Pictures must be left out. Print the lines from the beginning of the material through the line holding "Контакты (336, 2081)", exactly and nothing else.

-------

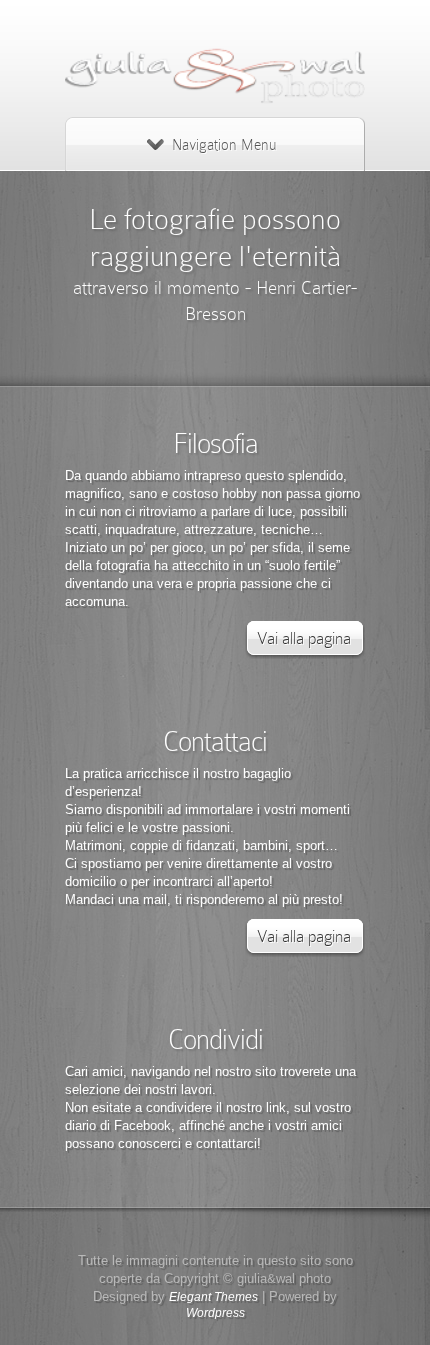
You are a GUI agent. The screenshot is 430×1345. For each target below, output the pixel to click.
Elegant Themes (213, 1297)
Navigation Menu (224, 145)
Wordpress (215, 1313)
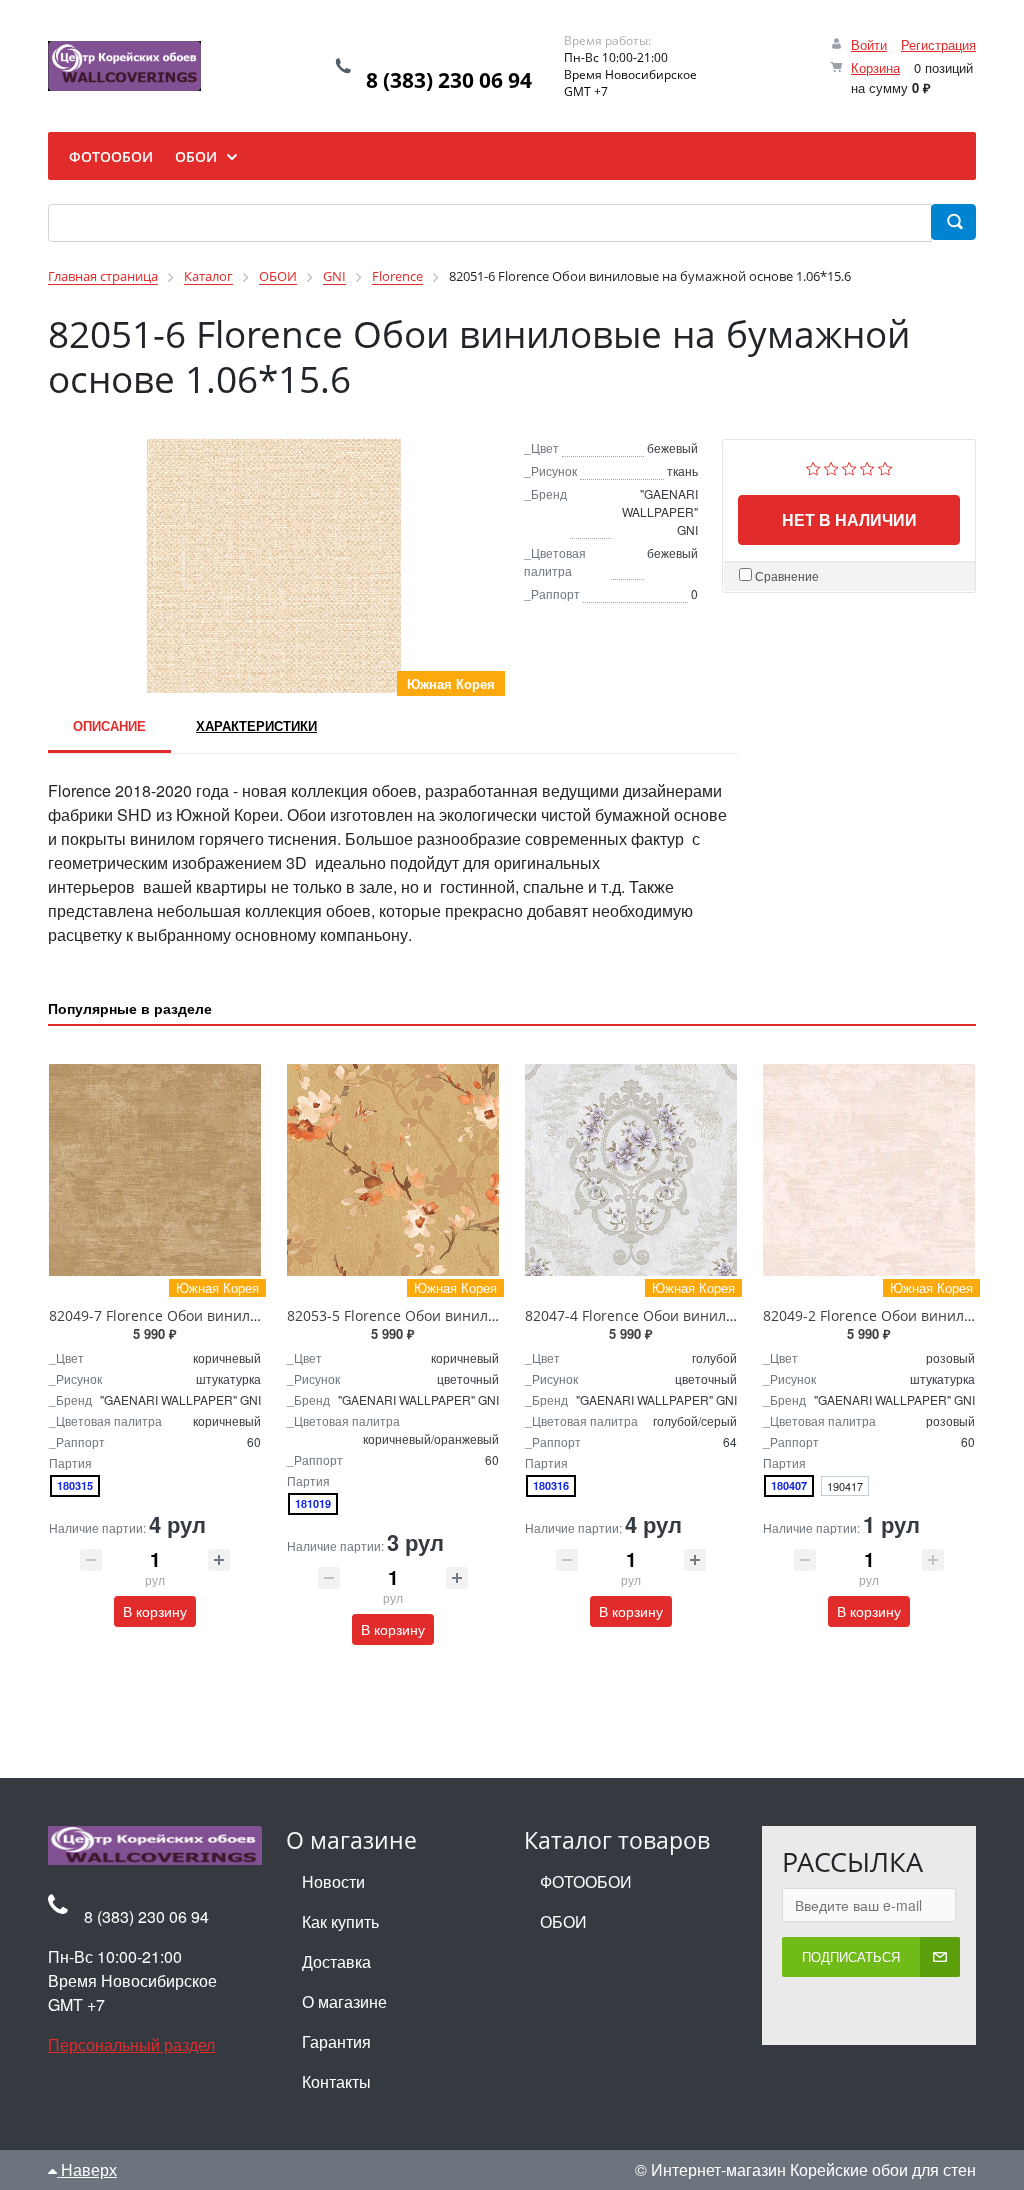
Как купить (340, 1921)
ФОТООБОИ (586, 1881)
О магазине (344, 2001)
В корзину (155, 1611)
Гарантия (336, 2041)
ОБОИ (563, 1921)
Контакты (336, 2081)
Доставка (336, 1961)
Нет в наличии (849, 519)
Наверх (87, 2169)
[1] (813, 466)
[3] (849, 466)
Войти (869, 44)
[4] (867, 466)
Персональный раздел (131, 2044)
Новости (333, 1881)
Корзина (875, 67)
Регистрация (938, 44)
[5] (885, 466)
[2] (831, 466)
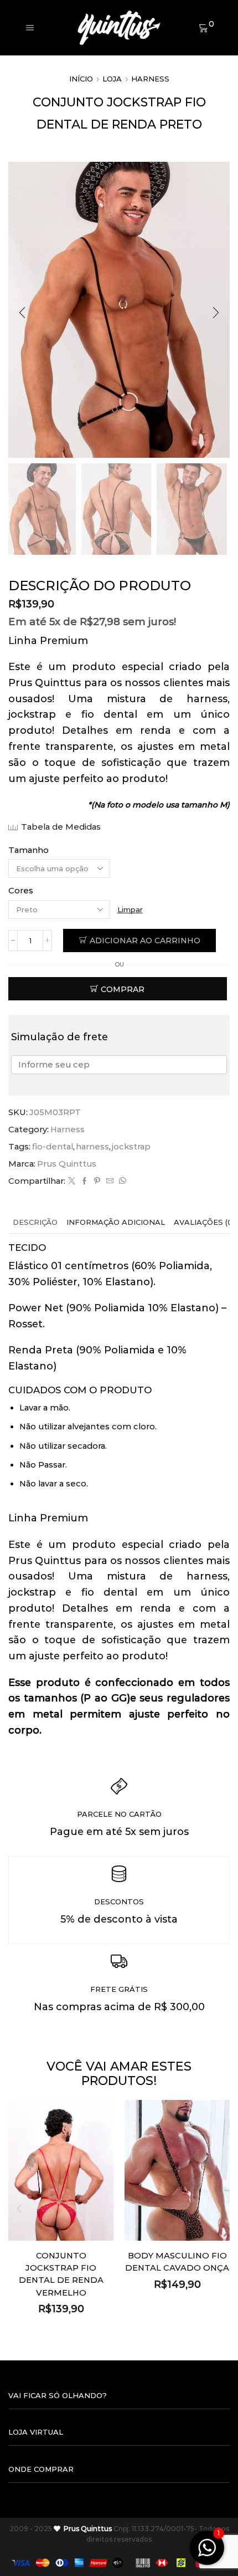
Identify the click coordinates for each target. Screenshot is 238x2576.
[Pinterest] (97, 1181)
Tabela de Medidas (61, 827)
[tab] (35, 1222)
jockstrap (131, 1147)
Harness (150, 78)
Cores (20, 891)
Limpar (130, 909)
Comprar (122, 989)
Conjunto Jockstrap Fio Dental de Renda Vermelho (61, 2274)
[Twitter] (71, 1181)
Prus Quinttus (66, 1164)
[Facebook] (84, 1181)
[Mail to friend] (110, 1181)
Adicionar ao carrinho (145, 940)
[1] (207, 2553)
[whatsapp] (121, 1181)
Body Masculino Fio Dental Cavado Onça (177, 2262)
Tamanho (28, 850)
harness (92, 1147)
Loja (112, 78)
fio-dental (52, 1147)
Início (81, 78)
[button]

-------

Task solution -
You are a GUI agent. The screenshot is 430×1345. For each target below, output the pixel to click.
Elegant Themes (213, 1297)
Navigation Menu (224, 145)
Wordpress (215, 1313)
Как купить (340, 1921)
ФОТООБОИ (586, 1881)
О магазине (344, 2001)
В корзину (155, 1611)
Гарантия (336, 2041)
ОБОИ (563, 1921)
Контакты (336, 2081)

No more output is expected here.